ABD Dışişleri, Rusya’nın teşvik ettiği yakınlaşma ihtimalini “desteklemediğini” açıkça ilan etti.
ÖSO ise Türkiye ve Suriye ilişkilerinin normalleşmesi ihtimalinden gelecek kaygısına kapılmış görünüyor. Masadaki komando bıçağı “Bize ne olacak?” sorusudur. Çakıcı ise “işlem hızlandırıcıdır”.
Bahçeli’nin istediği nedir?
Bahçeli’nin Erdoğan’dan ittifakının diyetini göstererek taleplerde bulunması ve almasının bir geçmişi var. Çakıcı’nın tahliyesinin yanı sıra, örneğin Süleyman Soylu’nun 2020’de İçişleri Bakanlığından istifasının geri alınmasında Bahçeli’nin etkisi açıktı.

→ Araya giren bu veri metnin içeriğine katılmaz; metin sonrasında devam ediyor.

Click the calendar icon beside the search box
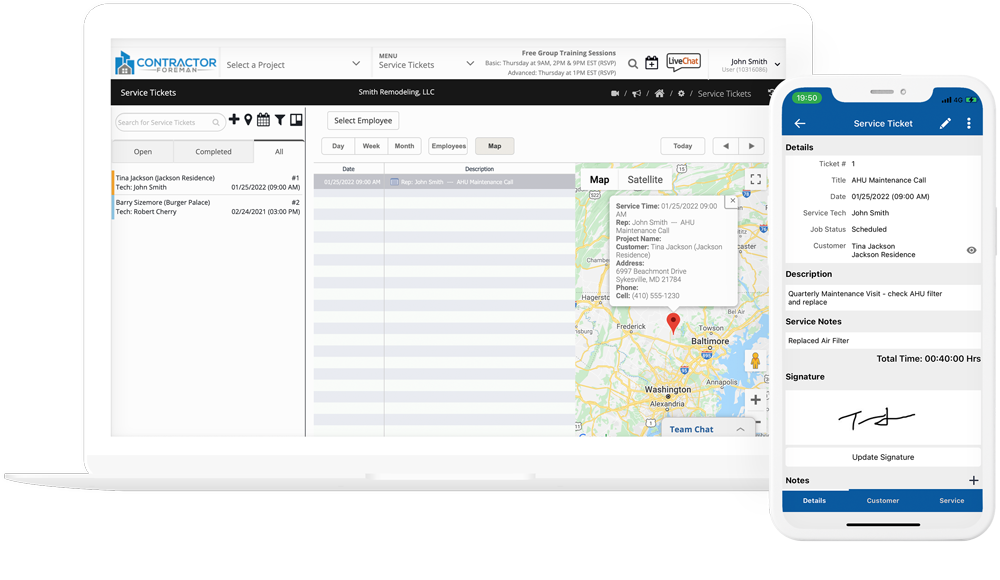Screen dimensions: 1000x580 263,120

Ancak iş bu raddede güç gösterisi boyutuna 31 Mart 2024 yerel seçimleri ardından gelmeye başladı sanki.
Bahçeli, Erdoğan’dan ne istiyor?
Örneğin, Metin Kıratlı’nın Anayasa Mahkemesi üyesi olarak atanmasıyla AYM’de Abdullah Gül izlerinin dahi silindiğine işaretle artık HDP ve DEM Partinin kapatılması talebinin tavsatılmamasını mı istiyor?

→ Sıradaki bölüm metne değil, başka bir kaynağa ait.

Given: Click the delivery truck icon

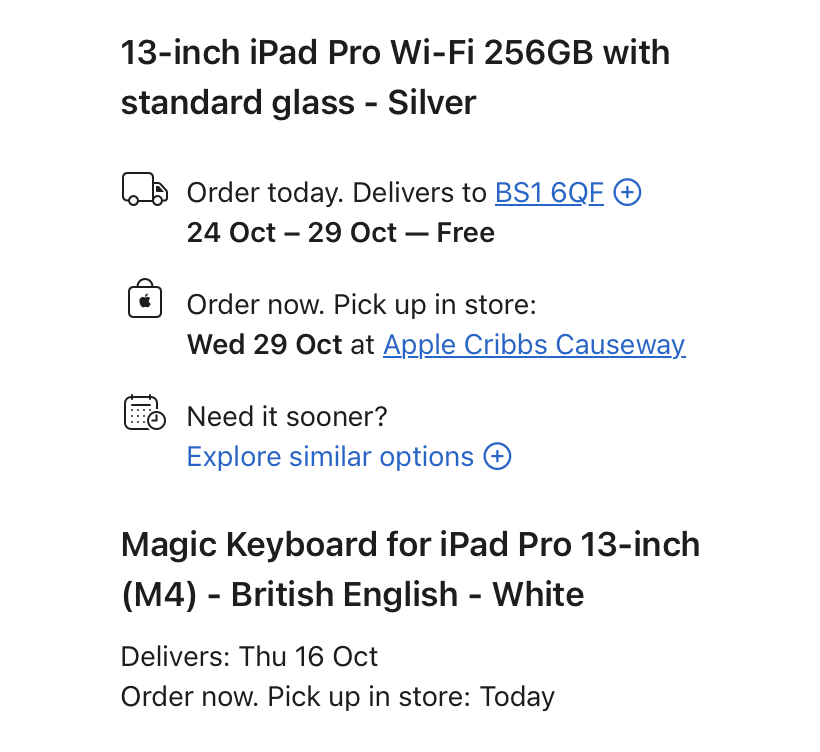Looking at the screenshot, I should 144,189.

Henüz -belki de gözümüzün önünde durmasına rağmen- göremediğimiz, daha uluslararası boyutları olan talepler mi söz konusu?
Ya da Erdoğan’dan -Sinan Ateş cinayeti başta MHP’yle ilişkili görünen konuları öne çıkaran- CHP lideri Özgür Özel’le “normalleşme/yumuşama” diyalogunu kesmesi mesajını mı veriyor?
Bahçeli’nin KKTC’deki 20 Temmuz törenleri sırasında protokolde kendisiyle Erdoğan arasında giren ana muhalefet lideri Özel’in Erdoğan’la sohbetine attığı bakış çok şey anlatıyor aslında.
Nereye kadar?
Erdoğan kuşkusuz Bahçeli’nin kendisinden ne istediğini biliyor.
Burada iki soru var yanıt bekleyen:
1- Erdoğan Bahçeli’nin talepleri, artık her ne ise yerine getirecek mi?
2- Medya üzerinden bu kadar güç gösterisine daha nereye kadar sabredecek?